The dealmakers are back and heading for their best year of capital raising and mergers & acquisitions since the country plunged into recession in late 2007.
"The economy is better than we think," said veteran Minneapolis investment banking firm owner Hunt Greene, noting that confidence in the capital markets usually leads to expansion and hiring. "Businesses are doing better, generating cash and investing in acquisitions to grow. ... Company valuations are rising, and some are thinking it's time to sell their business. There are incentives for buyers and sellers."
News this month that St. Jude Medical will spend more than $1 billion to buy heart-plug device maker AGA Medical and that 3M Co. will spend a billion or so on upcoming acquisitions underscores that corporations are slowly starting to spend their record hoards of cash. There also is a possibility that long-term federal capital gains rates, now 15 percent, may rise to 20 percent in 2011, which could hurry some deals into closing by yearend.
There were 2,296 acquisitions announced in the third quarter, nearly a third more than the 1,750 deals announced in the third quarter of 2009. The 2010 third quarter deal volume was $210 billion, up 77 percent from the year-ago quarter, according to data-collector Dealogic.
"Things are getting better and will continue through the fourth quarter," said Bruce Engler, head of the national mergers-and-acquisition practice for law firm Faegre & Benson, which hosts its annual M&A Conference this week.
Valuations are rising
The prices paid for private, healthy companies, the majority of transactions, have risen steadily to seven, eight and nine times operating earnings (EBITDA).
"I've seen even higher multiples in pharma and medtech for good companies by strong buyers," Engler said. "But we're not back to 2006 valuations yet. The lenders are warming up. They are a lot better than 12 months ago. And 18 months ago we might as well have stayed at home."
Around the nation, there have been 7,681 acquisitions announced through the first nine months of this year, more than reported in all of 2009 (7,327) or 2008 (6,728), according to Dealogic and Star Tribune research. Minnesota firms report 171 deals through the first three quarters of this year, compared with 152 deals in all of 2009.
Lazard, including its middle market group based in Minneapolis, closed 24 mergers for midsize companies -- an improvement over the second quarter. Combined, Lazard's deals totaled more that $5.4 billion and the clients stretched from Plano, Texas, to Singapore.
U.S. companies spent about $615 billion during the first nine months acquiring other companies, up 7 percent in dollar value from 2009, according to Dealogic.
More U.S. companies are likely to sell stock to the public for the first time through initial public offerings this year than last. And about a quarter of the deals involve Minnesota underwriters such as Piper Jaffray, Craig-Hallum and Northland Securities. The 82 IPOs so far this year far surpass the 49 for all of 2009.
The improving stock market also prompted 370 U.S. companies, including 33 in Minnesota, to raise additional equity this year.
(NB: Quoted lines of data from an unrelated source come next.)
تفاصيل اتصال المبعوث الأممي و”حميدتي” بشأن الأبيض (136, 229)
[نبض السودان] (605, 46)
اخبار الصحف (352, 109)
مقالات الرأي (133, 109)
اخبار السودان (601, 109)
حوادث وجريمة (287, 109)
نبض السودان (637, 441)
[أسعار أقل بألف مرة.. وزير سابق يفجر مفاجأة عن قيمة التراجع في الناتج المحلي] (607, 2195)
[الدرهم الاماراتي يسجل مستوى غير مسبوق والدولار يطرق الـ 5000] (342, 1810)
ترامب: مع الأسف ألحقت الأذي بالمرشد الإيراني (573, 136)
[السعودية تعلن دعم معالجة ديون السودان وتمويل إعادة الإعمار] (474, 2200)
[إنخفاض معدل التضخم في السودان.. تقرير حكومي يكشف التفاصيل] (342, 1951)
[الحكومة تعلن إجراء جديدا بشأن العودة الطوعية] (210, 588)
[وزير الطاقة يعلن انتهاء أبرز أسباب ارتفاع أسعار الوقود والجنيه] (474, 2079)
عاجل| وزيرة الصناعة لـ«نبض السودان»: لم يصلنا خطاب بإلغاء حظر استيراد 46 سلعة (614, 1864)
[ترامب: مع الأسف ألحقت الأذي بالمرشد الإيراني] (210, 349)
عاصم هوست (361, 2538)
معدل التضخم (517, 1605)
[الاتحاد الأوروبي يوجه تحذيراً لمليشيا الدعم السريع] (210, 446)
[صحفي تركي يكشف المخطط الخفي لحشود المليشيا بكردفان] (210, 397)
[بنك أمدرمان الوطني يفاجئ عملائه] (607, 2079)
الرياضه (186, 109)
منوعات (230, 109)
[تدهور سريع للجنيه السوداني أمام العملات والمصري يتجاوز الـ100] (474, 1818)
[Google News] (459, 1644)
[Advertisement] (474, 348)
That trend, which started in the second quarter of 2009 as market valuations turned northward, slowed in the third quarter. Nearly 600 U.S. public companies raised capital through secondary stock offerings as stock valuations rose in 2009. Only 267 raised equity in 2008.
Piper Jaffray had 11 deals
Minneapolis-based Piper Jaffray, which has a reach that stretches as far as Israel and China, was the most active local stock underwriter in the third quarter, participating in 11 deals.
The largest was Smart Technologies of Canada, which hauled in $660 million.
Piper's co-heads of investment banking were on the road last week and unavailable for comment.
Regional investment bankers Craig-Hallum and Northland Securities are heading for record underwriting years and are adding bankers, research analysts and others.
Craig-Hallum has been the managing underwriter of 17 equity offerings over the last year, raising more than $850 million. Craig-Hallum opened a Boston office as it expanded its research coverage to 200 public companies.
The firm's biggest deal was a September stock offering that raised more than $100 million for California technology company Entropic Communications.
Rick Hartfiel, head of investment banking at Craig-Hallum, said its small-capitalization stock conference in New York this month drew an overflow crowd of 200 institutional investors.
Nationally, IPO activity in the third quarter slowed to 23 deals that raised only $3.2 billion, the lowest level since the stock market started its rebound in the spring of 2009.
However, there is $27 billion worth of IPO deals in the national pipeline, according to Dealogic, and some of that will launch in the fourth quarter amid the buoyant stock market.
A General Motors offering is among those pending deals. And its underwriters filed for a nominal amount of $100 million with federal regulators. Yet the IPO for the back-from-bankruptcy automaker is expected to raise at least $10 billion.
The fourth quarter could prove the biggest IPO market of the year.